Papers make routine use of the table of descriptive statistics to communicate some basic features about the data. this is easily done in {modelsummary} with the datasummary_skim() function. The datasummary() function in the same package has more flexibility but this is easier to explain.

However, it comes with a few caveats that aren’t immediately obvious and often change as the package is updated. I’ll talk about these here.

It makes the most sense to whittle the data frame you’re using to just the information that you’re going to model. Real-world applications often have many more columns based on various transformations or robustness tests or what-not. It’s just easier to use select() here to grab only what you need.
Related to the above, you may want to consider how you communicate the information about unique values and the percent missing and whether you want to pick just one to include. Technically, NA is a unique observation. Thus, a 1-10 scale would have 11 unique values for missing data. For ordinal measures that would be included in the minimum and maximum in a lot of applications. For something like a respondent’s age, do we care that there are 68 unique values of a respondent’s age? I’d probably suppress the “Unique” column if I were you. Alternatively, you can do the na.omit function on the data before feeding it to datasummary_skim() and omit the “Missing Pct.” column for presentation. I’m going to do the former here.
It used to be the case, as far as I remember, that this function would only use the column names. Now, it can use variable labels (if you have them). I’ll actually show you how to overwrite one or supply one because the “sex” column doesn’t have one.
It used to be easier to get a histogram with these data, which was nice for in-console presentation. Now, it’s more difficult to get that to behave the way I’d like for an audience like yours. It’s also something you really won’t be presenting anyway. histogram = FALSE used to be an argument you’d supply here. Now, it’s a bit more complicated.

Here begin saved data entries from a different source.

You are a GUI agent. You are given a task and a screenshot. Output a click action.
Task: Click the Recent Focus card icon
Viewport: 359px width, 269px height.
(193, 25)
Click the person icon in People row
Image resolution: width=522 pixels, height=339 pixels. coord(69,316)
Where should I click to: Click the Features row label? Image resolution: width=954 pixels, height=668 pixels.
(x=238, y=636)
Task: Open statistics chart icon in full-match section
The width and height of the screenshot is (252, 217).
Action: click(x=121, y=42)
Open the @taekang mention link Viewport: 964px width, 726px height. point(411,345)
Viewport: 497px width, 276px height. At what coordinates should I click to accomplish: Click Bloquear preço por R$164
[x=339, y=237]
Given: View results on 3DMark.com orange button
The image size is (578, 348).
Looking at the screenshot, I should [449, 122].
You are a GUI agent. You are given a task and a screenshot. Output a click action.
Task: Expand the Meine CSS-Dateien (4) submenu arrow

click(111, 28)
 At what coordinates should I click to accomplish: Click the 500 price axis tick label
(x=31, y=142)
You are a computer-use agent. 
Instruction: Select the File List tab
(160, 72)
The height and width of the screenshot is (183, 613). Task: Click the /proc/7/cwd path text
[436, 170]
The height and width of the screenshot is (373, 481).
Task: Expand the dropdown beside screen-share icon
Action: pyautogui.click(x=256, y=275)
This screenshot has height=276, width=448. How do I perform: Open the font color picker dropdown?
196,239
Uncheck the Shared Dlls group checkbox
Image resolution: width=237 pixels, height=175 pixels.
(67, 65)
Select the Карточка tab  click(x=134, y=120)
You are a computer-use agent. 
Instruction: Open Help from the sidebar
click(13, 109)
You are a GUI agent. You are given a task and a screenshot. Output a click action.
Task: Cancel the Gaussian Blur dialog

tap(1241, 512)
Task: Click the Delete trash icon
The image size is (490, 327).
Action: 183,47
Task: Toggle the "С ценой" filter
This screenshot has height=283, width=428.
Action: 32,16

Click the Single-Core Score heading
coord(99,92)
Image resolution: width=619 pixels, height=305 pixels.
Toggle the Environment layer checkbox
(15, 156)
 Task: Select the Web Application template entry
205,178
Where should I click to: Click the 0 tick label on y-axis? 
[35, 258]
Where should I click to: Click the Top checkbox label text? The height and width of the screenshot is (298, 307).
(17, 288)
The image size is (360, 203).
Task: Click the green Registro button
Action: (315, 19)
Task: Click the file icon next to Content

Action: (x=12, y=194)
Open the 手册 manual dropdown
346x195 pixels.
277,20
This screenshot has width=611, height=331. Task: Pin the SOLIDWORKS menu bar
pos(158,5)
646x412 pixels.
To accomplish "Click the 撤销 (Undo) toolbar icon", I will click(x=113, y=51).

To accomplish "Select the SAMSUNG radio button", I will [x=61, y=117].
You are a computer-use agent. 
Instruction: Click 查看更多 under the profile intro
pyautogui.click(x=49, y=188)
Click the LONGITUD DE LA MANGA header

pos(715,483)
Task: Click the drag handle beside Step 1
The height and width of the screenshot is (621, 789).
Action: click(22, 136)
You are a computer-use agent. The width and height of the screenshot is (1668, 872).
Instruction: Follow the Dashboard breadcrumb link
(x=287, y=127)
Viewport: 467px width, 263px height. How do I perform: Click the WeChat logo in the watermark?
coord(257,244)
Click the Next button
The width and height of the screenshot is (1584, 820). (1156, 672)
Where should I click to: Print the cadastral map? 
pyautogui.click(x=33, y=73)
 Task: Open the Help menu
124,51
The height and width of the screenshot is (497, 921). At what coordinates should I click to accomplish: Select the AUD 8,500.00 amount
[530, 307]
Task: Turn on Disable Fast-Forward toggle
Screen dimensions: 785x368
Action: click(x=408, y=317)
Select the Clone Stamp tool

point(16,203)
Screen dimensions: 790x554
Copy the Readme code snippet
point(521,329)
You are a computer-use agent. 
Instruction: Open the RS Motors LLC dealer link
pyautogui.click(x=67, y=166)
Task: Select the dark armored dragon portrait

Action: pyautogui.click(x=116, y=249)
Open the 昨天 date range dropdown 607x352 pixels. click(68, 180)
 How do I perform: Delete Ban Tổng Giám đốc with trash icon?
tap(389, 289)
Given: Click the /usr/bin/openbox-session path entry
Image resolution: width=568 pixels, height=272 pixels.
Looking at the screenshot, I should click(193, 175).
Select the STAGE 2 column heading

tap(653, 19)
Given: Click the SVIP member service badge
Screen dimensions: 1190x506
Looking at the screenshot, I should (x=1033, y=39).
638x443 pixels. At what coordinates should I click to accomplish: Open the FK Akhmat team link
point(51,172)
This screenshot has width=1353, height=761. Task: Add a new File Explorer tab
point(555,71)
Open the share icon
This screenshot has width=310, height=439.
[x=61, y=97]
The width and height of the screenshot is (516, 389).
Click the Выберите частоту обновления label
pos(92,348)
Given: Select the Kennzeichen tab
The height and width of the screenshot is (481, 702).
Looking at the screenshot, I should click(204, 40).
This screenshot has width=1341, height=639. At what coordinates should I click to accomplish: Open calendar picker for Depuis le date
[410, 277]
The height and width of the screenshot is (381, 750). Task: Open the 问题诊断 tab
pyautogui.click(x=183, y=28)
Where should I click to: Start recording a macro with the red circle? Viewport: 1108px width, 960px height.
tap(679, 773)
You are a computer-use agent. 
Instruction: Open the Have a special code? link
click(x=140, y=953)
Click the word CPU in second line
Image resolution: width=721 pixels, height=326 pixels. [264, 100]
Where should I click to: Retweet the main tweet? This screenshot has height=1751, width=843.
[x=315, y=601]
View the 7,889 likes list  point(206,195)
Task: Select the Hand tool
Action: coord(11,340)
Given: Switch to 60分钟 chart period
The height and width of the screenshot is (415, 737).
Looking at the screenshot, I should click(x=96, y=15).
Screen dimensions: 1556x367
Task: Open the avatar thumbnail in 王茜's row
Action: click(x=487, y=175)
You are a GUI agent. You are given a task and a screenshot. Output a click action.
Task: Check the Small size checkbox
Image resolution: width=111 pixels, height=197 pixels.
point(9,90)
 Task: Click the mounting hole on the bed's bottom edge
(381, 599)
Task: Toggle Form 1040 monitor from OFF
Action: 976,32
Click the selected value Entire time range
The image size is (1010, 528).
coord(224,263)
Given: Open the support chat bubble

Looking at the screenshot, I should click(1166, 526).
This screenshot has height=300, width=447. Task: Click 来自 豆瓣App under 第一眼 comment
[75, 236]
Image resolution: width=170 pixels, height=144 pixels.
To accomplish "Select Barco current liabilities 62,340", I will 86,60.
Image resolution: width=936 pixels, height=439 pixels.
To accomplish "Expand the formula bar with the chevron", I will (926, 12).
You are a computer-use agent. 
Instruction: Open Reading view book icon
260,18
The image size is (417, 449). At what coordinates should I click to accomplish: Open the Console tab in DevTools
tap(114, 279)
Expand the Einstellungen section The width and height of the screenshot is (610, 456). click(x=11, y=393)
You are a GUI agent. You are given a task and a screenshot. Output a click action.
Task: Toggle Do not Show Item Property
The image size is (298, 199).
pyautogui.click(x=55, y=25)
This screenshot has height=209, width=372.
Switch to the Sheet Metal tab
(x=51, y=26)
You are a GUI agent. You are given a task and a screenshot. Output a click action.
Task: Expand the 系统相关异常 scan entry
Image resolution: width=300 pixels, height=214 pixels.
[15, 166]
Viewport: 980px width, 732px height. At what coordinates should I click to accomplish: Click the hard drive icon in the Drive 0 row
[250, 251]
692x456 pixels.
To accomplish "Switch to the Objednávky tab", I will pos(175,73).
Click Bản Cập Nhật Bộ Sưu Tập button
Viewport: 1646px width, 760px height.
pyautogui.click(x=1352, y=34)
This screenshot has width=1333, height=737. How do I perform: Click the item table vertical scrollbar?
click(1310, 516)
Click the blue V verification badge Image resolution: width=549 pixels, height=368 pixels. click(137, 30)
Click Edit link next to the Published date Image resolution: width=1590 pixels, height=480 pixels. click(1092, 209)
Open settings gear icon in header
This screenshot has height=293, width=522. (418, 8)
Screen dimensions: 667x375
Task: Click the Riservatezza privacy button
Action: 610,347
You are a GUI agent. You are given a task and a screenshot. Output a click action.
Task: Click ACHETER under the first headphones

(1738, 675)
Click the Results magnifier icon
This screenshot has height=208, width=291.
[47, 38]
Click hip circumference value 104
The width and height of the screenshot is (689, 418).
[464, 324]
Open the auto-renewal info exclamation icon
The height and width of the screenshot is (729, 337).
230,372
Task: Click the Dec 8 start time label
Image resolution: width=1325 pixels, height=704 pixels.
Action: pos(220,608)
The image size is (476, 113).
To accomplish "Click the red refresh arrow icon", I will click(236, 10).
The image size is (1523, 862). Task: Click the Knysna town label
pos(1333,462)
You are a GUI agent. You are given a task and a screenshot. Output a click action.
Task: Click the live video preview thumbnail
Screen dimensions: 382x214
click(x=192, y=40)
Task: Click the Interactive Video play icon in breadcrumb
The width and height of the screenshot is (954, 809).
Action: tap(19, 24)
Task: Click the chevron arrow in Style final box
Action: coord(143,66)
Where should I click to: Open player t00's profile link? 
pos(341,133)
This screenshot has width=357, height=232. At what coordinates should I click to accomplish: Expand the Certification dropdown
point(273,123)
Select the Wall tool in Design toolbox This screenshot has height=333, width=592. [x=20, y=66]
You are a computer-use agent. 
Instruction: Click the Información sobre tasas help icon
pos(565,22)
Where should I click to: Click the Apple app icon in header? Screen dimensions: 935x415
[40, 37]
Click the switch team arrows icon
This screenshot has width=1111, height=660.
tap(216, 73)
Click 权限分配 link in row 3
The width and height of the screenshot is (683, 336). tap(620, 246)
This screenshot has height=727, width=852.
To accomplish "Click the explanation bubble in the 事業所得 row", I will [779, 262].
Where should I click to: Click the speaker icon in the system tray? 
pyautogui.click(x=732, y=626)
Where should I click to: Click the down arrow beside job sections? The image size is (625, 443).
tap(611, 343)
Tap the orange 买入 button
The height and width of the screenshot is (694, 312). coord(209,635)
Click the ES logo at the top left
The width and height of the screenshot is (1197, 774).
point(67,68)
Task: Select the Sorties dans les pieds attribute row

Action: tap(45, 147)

Just trust me as I do this…

attr(Data$sex, "label") <- "Female"
attr(Data$pray, "label") <- "Frequency of Prayer"
attr(Data$educ, "label") <- "Age at End of Schooling"

Data %>% 
  # na.omit %>% # See second point above...
  # Below: feel free to copy-paste, but, explicitly, what goes before the = is
  # what the column is going to be named. You can also adjust this to taste in
  # Word or whatever...
  datasummary_skim(fun_numeric = list(N = N,
                                      `Missing %` = PercentMissing,
                                      Mean = Mean,
                                      `Std. Dev` = SD,
                                      Min = Min,
                                      Median = Median,
                                      Max = Max),
                   # Below: you may want to experiment with output = 'flextable'
                   output = 'tinytable') 

	N	Missing %	Mean	Std. Dev	Min	Median	Max
Importance of democracy	1194	1	9.3	1.5	1.0	10.0	10.0
Justifiable: Divorce	1167	3	8.4	2.3	1.0	10.0	10.0
Age	1206	0	47.3	19.4	18.0	47.0	85.0
Female	1206	0	0.5	0.5	0.0	1.0	1.0
Scale of incomes	1166	3	5.4	1.8	1.0	5.0	10.0
Frequency of Prayer	1188	1	6.4	2.3	1.0	8.0	8.0
Age at End of Schooling	1181	2	24.1	8.3	5.0	22.0	83.0

Be mindful that the data I supplied here are all numeric and the data has only what I want to summarize. Be aware what you are asking it to do. Looks nice, right? Let’s copy-paste it into a Word document. Some cosmetic things you’ll have to do yourself (e.g. potential centering and what-not). All you need is Ctrl-A, Ctrl-C, Ctrl-V (Cmd equivalent for you Mac users). Don’t forget to add a title to the table. That is an argument in this function, but it’s only applicable (as I understand) to in-chunk stuff processed by {knitr} or R Markdown. That’s likely not you, but it’s a good reason to learn how to do this.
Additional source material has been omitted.